* [YOUR GOAL]:
After locating the line that contains "Click the Home house icon in sidebar" in the material below, copy that line and each one following it, exactly, up to the last line. Pictures stay out.

* [MATERIAL SHOWN]:
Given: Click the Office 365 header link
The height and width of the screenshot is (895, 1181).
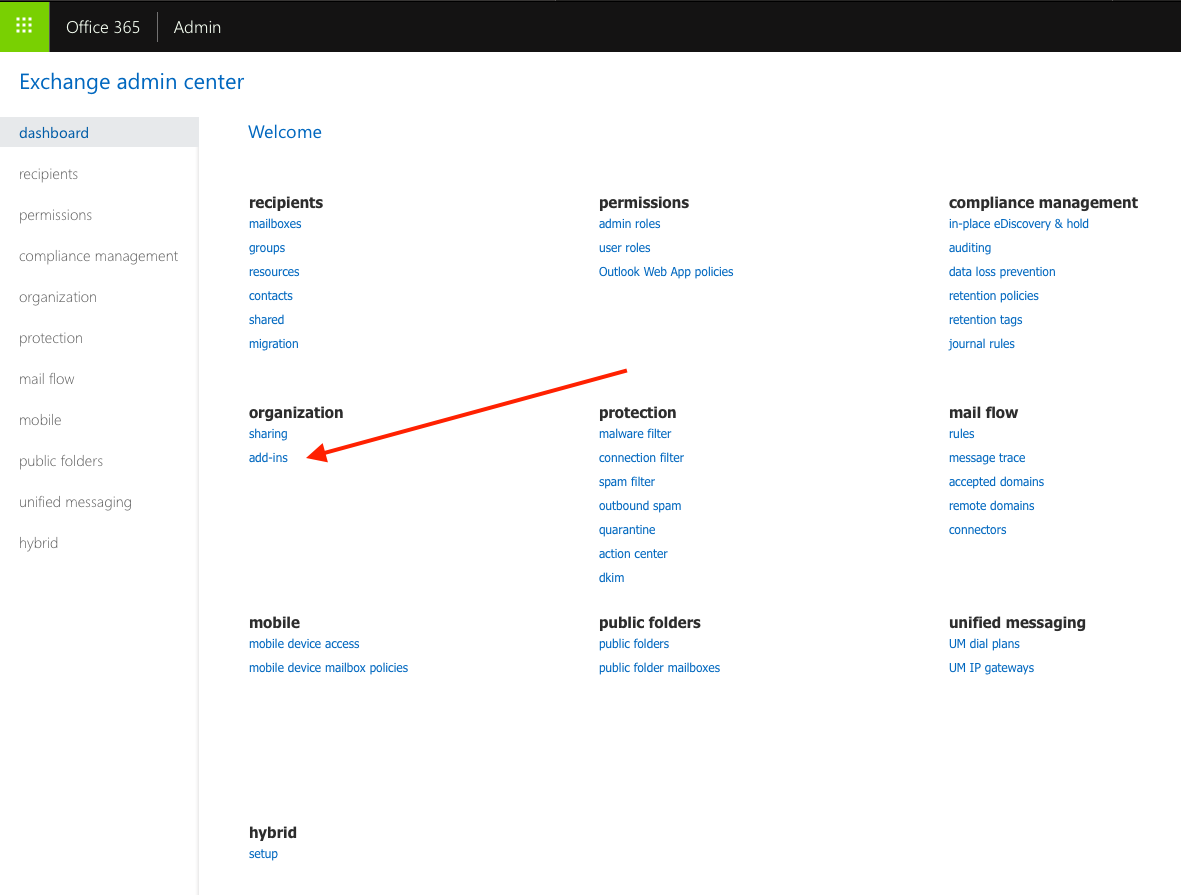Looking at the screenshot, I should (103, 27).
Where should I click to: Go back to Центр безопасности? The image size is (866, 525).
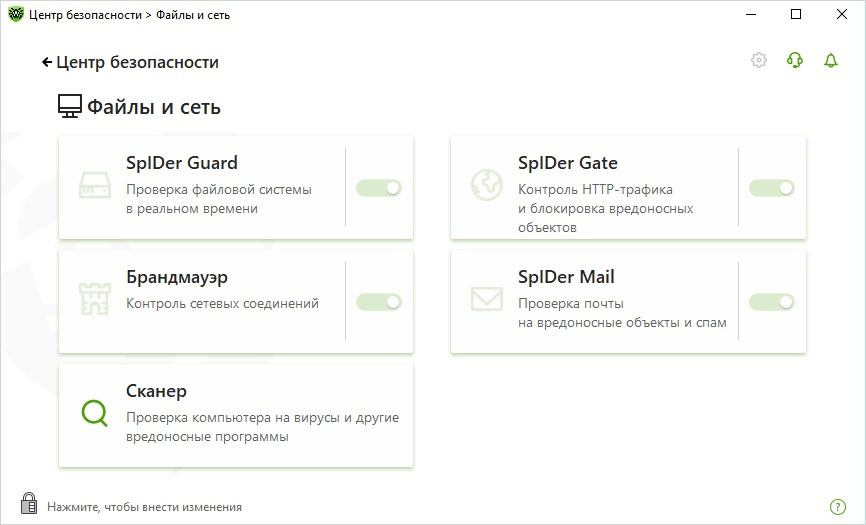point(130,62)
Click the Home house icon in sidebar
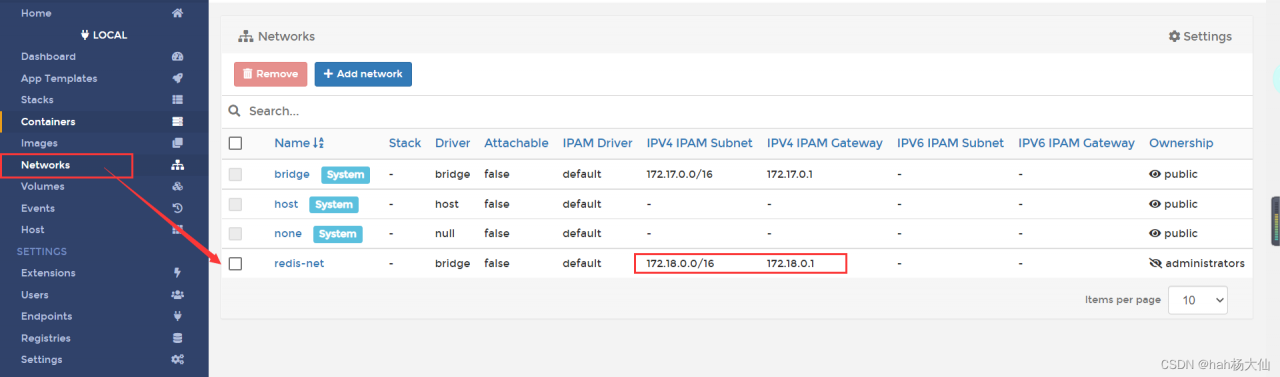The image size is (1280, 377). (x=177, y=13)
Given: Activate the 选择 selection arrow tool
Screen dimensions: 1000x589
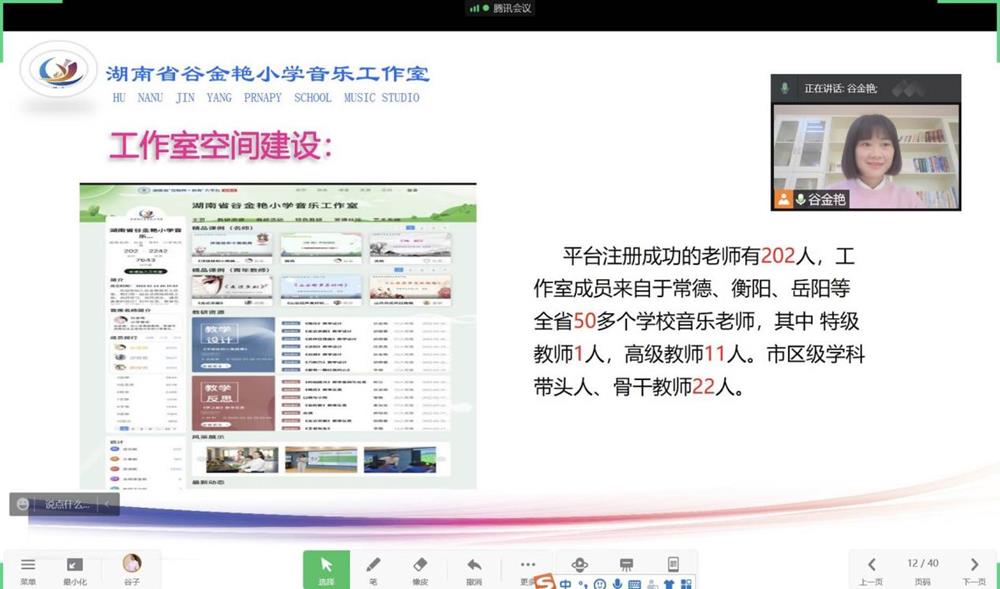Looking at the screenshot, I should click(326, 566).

* [TASK SOLUTION]:
Click the Home house icon in sidebar
The image size is (1280, 377). (x=177, y=13)
Given: Activate the 选择 selection arrow tool
Screen dimensions: 1000x589
Looking at the screenshot, I should click(326, 566).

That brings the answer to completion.